The subtitle for this is ‘Private Schools and the Ruin of England’. I would argue that you don’t need much more of a summary of what to expect than that. However, a brief (and hopefully fair) description of this book would be that writer Richard Beard examines his own experience of time in an all boys “elite” Private Boarding School as the foundation for research into the correlation between that experience and the behaviour of some recent British Prime Ministers.
His argument is that the culture fostered in these institutions explains a lot of the behavioural characteristics of people like David Cameron and Boris Johnson. It explains their lack of compassion, inability to admit wrong doing, attitude towards women and their ability to walk away from scandal unscathed.
I assumed this was going to be primarily a book of political analysis, with the context of Private School Boarding. Whilst it does have lots of this, it also has a slight memoir feel to it. Not just in Beard’s personal experiences of Boarding School, but in his time researching/writing this book. Although his personal experiences of Boarding School provided vital supporting evidence, I felt the rest of his present-day ruminations were written almost defensively. At times feeling like that meme of the two Spider-Men pointing at each other (as is often the case with any sort of privileged person defending their privilege, whilst simultaneously distancing themselves from it). Yet, his points are valid, and the system can only change if those who have been through it break it. Which he is clearly trying to do.
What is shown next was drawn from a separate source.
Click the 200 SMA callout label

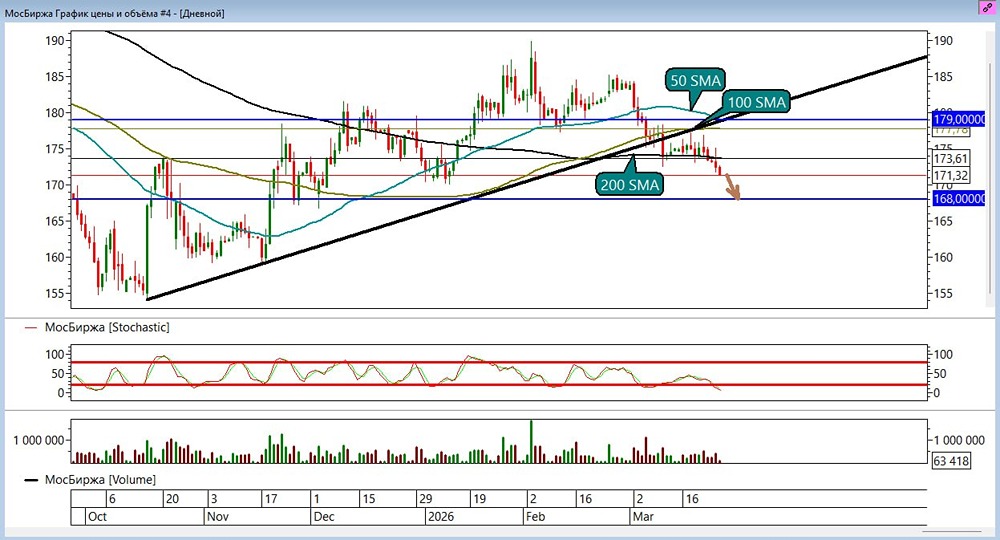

‘Sad Little Men’ should be read close to the time it was written, in regard to the political conversation, but also the backdrop of the Pandemic happening throughout Richard Beard’s researching/ writing. Given too much distance, the importance of his views may well diminish. However, his arguments are eye opening into the mindset of people whose inner workings are normally incomprehensible and maddening (although it does little to diminish any sympathy for them in that regard).